**Records for the task:**
= Beginning of Section =

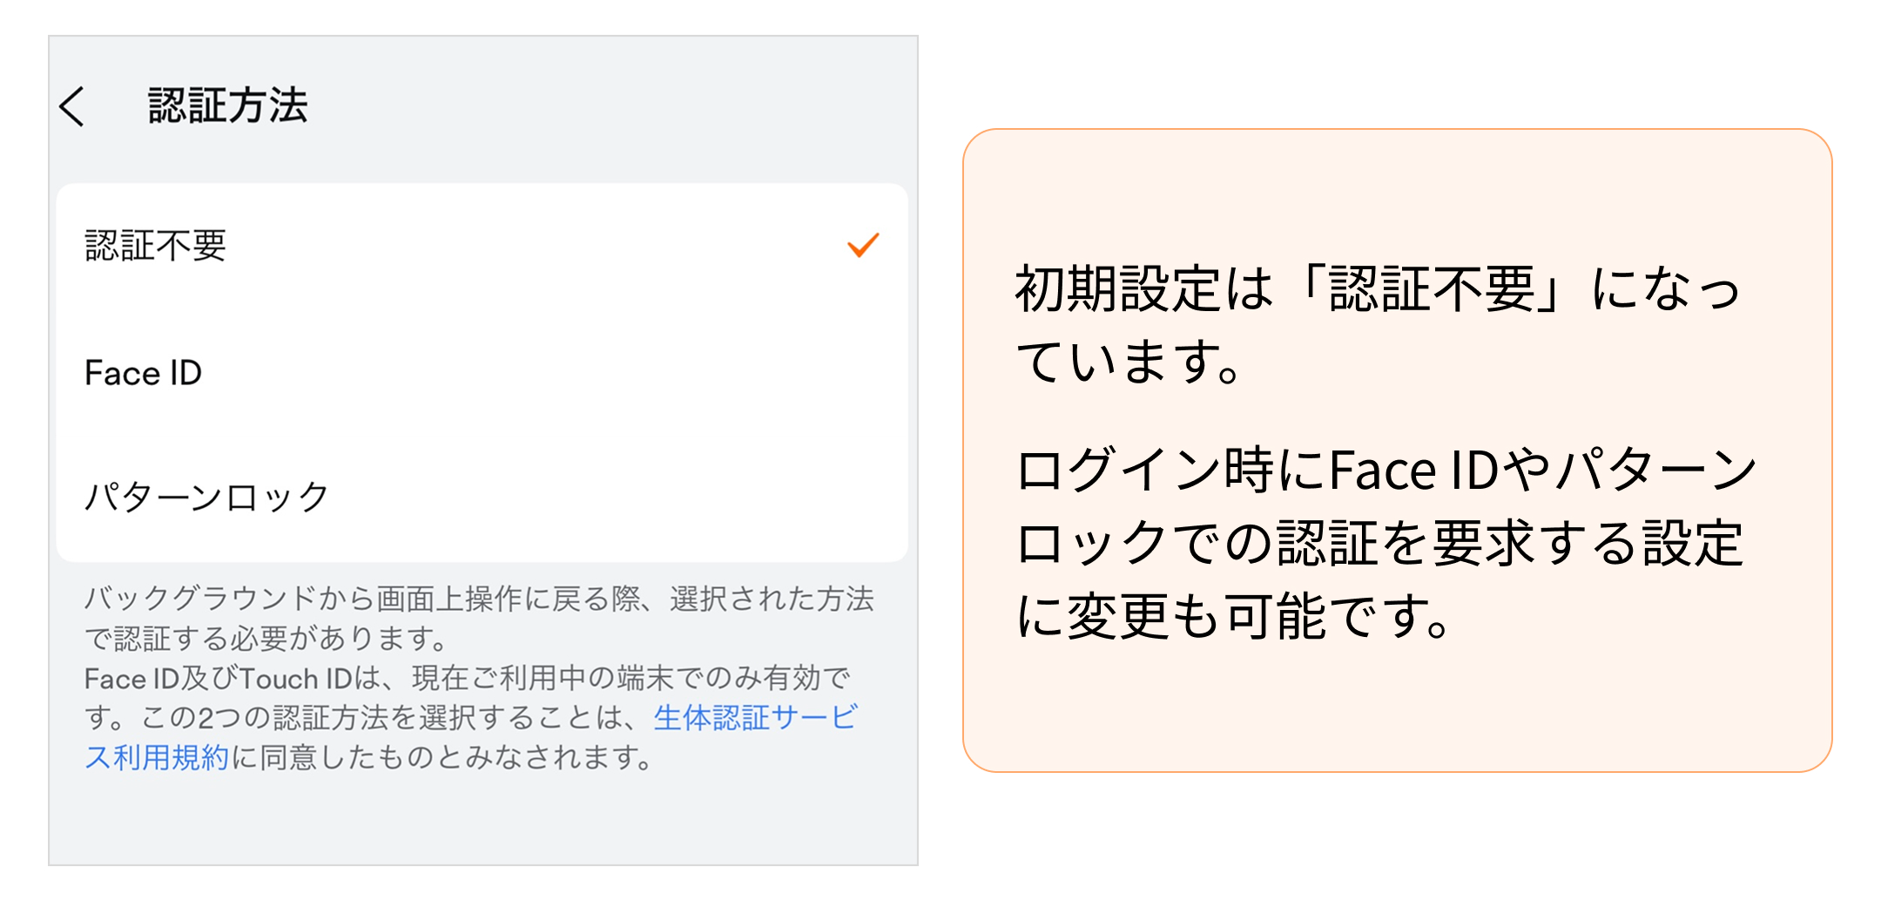Click the で認証する必要があります text line
This screenshot has width=1881, height=901.
click(266, 639)
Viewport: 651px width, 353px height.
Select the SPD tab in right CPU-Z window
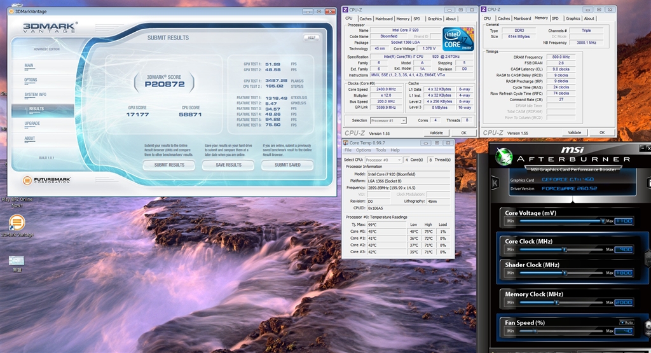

= End of Section =

**Exercise directions:**
Please set down, word for word, the lines starting at the line that holds "Viewport: 651px width, 353px height." and running to the end of the listing, with no pictures.

**Output of the exercise:**
Viewport: 651px width, 353px height.
Select the SPD tab in right CPU-Z window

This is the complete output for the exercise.